AP Interview: Palestinians want Quartet deal

AP News
Posted: Apr 15, 2011 5:46 PM
AP Interview: Palestinians want Quartet deal

The top Palestinian diplomat at the United Nations said the Palestinians still want the Quartet of Mideast mediators to take the lead in helping them negotiate a peace treaty with Israel by September.

If that doesn't happen, Riyad Mansour said in an Associated Press interview that the Palestinians expect the international community at the United Nations to take action that would end Israel's occupation and allow for the establishment of an independent Palestinian state and its membership in the 192-nation world body.

He blamed Israeli intransigence for the stalled negotiations on a peace treaty and insisted: "We are not going to be hostage to the position of Israel, nor will we accept that nothing can be done until the Israelis are ready and willing."

The Palestinians won an important endorsement Thursday when key donor states meeting in Brussels said that the institutions developed by the Palestinian Authority are now "above the threshold for a functioning state." The donors, who give the Palestinians hundreds of millions of dollars in aid each year, cited reports prepared by the World Bank, the United Nations and the International Monetary Fund.

Mansour pointed to Israeli and Palestinian agreement on President Barack Obama's target date of September 2011 for a peace agreement, a date endorsed by the European Union and much of the world.

Obama announced that date in September 2010, as direct Israeli-Palestinian negotiations resumed, but those talks collapsed weeks later because Israel ended its moratorium on settlement construction.

The Palestinians insist they will not resume peace talks until Israel halts settlement building in the West Bank and east Jerusalem _ lands Israel captured in the 1967 Middle East war and which the Palestinians want for their future state. Israel maintains that the Palestinians should not be setting conditions for talks and note that in the past they have negotiated while settlement construction continued.

Mansour, the Palestinian U.N. observer, expressed regret that the United States blocked a meeting of the Quartet _ the U.S., U.N., European Union and Russia _ that had been tentatively scheduled to take place Friday in Berlin to discuss, and hopefully endorse, the outlines of a peace settlement proposed by Britain, France and Germany.

A U.S. official said Monday it wasn't the right time and the Obama administration didn't think a Quartet meeting would produce anything that would help restart the talks.

Mansour said "the Palestinian leadership have indicated willingness to go back to negotiations" with Israel if the Quartet agreed on the settlement outlines proposed by the three countries.

The Palestinian envoy said in the interview late Thursday that the Quartet agreed at their last meeting in Munich on Feb. 5 "that they wanted to play an active role, and we want them to play an active role."

"We want them to adopt parameters as a contribution to removing obstacles from the path of going back to direct negotiations, and we hope that the Quartet would succeed in doing so as soon as possible," Mansour said.
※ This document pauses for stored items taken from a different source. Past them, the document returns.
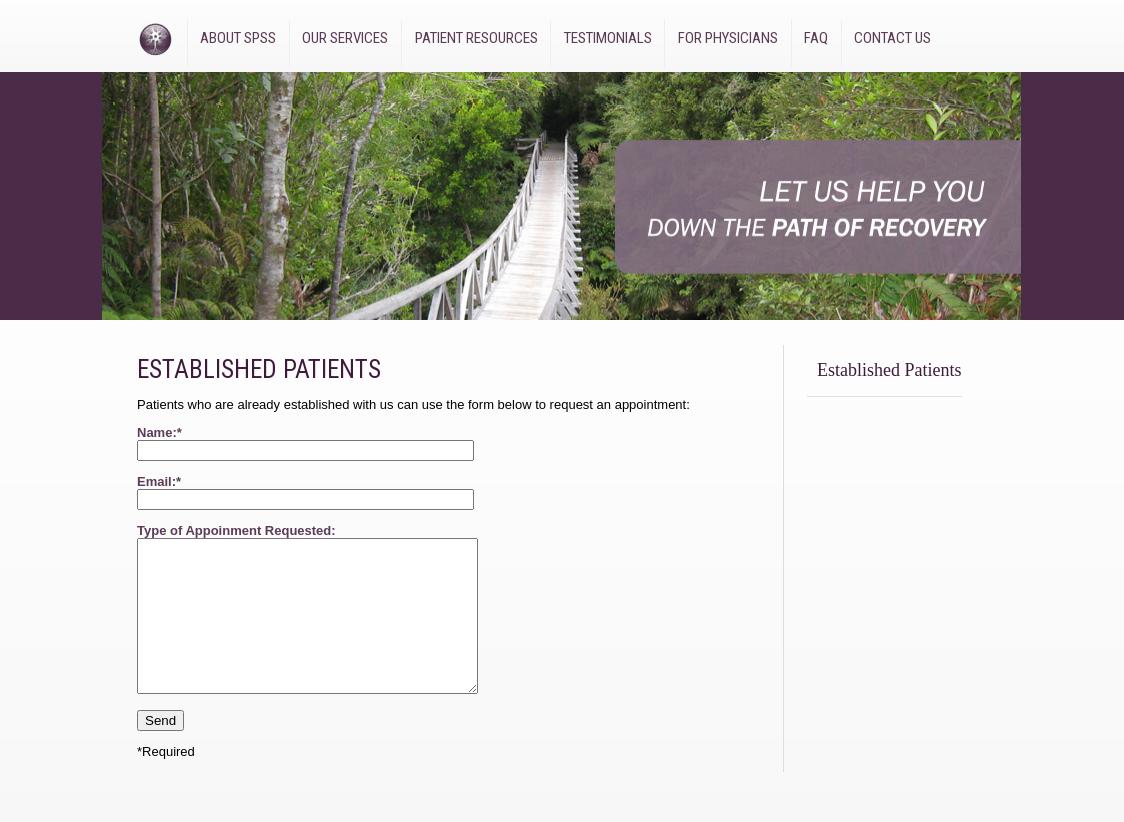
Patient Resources (476, 38)
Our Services (345, 38)
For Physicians (728, 38)
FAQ (816, 38)
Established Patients (889, 370)
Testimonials (608, 38)
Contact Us (892, 38)
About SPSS (238, 38)
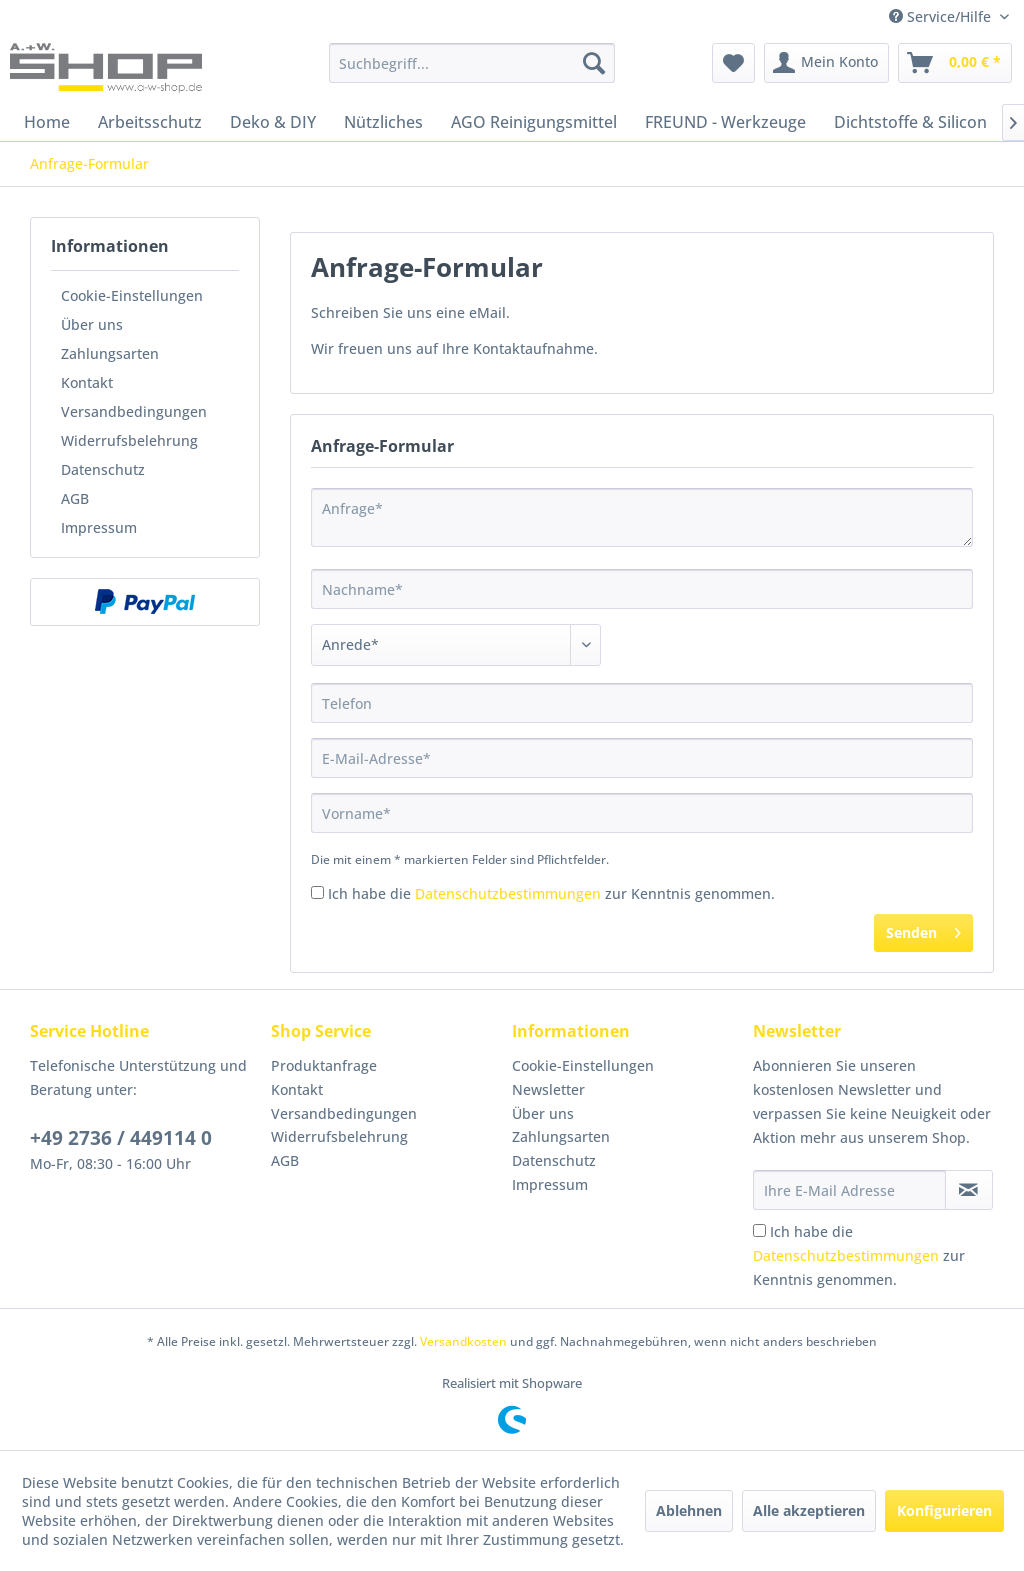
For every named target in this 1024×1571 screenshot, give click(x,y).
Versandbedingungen (134, 411)
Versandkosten (463, 1341)
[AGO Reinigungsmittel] (534, 122)
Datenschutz (103, 469)
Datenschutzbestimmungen (508, 893)
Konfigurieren (944, 1510)
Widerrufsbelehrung (129, 440)
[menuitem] (472, 63)
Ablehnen (689, 1510)
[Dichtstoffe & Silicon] (910, 122)
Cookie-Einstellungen (132, 295)
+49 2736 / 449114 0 (121, 1138)
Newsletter (548, 1089)
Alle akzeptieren (809, 1510)
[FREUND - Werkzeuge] (725, 122)
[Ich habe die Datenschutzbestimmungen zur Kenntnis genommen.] (317, 892)
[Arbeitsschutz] (150, 122)
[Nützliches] (383, 122)
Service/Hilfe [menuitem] (942, 16)
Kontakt (87, 382)
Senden (923, 929)
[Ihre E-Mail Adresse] (849, 1190)
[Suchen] (594, 63)
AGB (75, 498)
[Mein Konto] (826, 63)
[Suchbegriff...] (472, 63)
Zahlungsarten (110, 353)
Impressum (99, 527)
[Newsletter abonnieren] (969, 1190)
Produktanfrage (324, 1065)
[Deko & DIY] (273, 122)
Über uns (92, 324)
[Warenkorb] (955, 63)
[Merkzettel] (733, 63)
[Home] (47, 122)
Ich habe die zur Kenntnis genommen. (551, 893)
The U.S. veto on Feb. 18 of a Security Council resolution that would have condemned "illegal" Israeli settlements and demanded an immediate halt to all settlement building spurred Britain, France and Germany, who supported the measure, to issue a joint statement expressing serious concern about the stalemate in the Middle East peace process.

The three countries said "all settlement activity, including East Jerusalem, should cease immediately" and called for direct negotiations to resume quickly.

For talks to succeed, they said the Israelis and Palestinians must agree on borders of the two states, based on lines before the 1967 Mideast war, with approved land swaps, on the status of Jerusalem as the future capital of both and a solution to the question of Palestinian refugees.

Both sides must also agree on security arrangements that respect Palestinian sovereignty "and show that the occupation is over" and protect Israel's security, "prevent the resurgence of terrorism and deal effectively with new and emerging threats," they said.

But putting the job of restarting negotiations in the hands of the Quartet would take it away from the United States, which has been in the forefront of trying to get direct Israeli-Palestinian talks restarted, Mansour said.

U.S. officials say Obama is expected to make a speech on the Mideast in the coming weeks outlining the U.S. position.

"We hope that that position would be in line with the European position, and other partners of the Quartet _ meaning to adopt the principles that were articulated by the Europeans," Mansour said.

Standing in the way of a solution, he said, is Israel's refusal to accept the 1967 borders as a starting point for negotiations and the Palestinians' demand that "not a single Israeli soldier or official" should remain in an independent Palestinian state.

"We have no problem in having a certain number of U.N. forces, NATO, American, combination of them, all of them, to be stationed on our side," Mansour said. But, he added, "Israel is insisting to have some presence, especially in the Jordan Valley and on the tops of mountains and hills overlooking the Jordan Valley."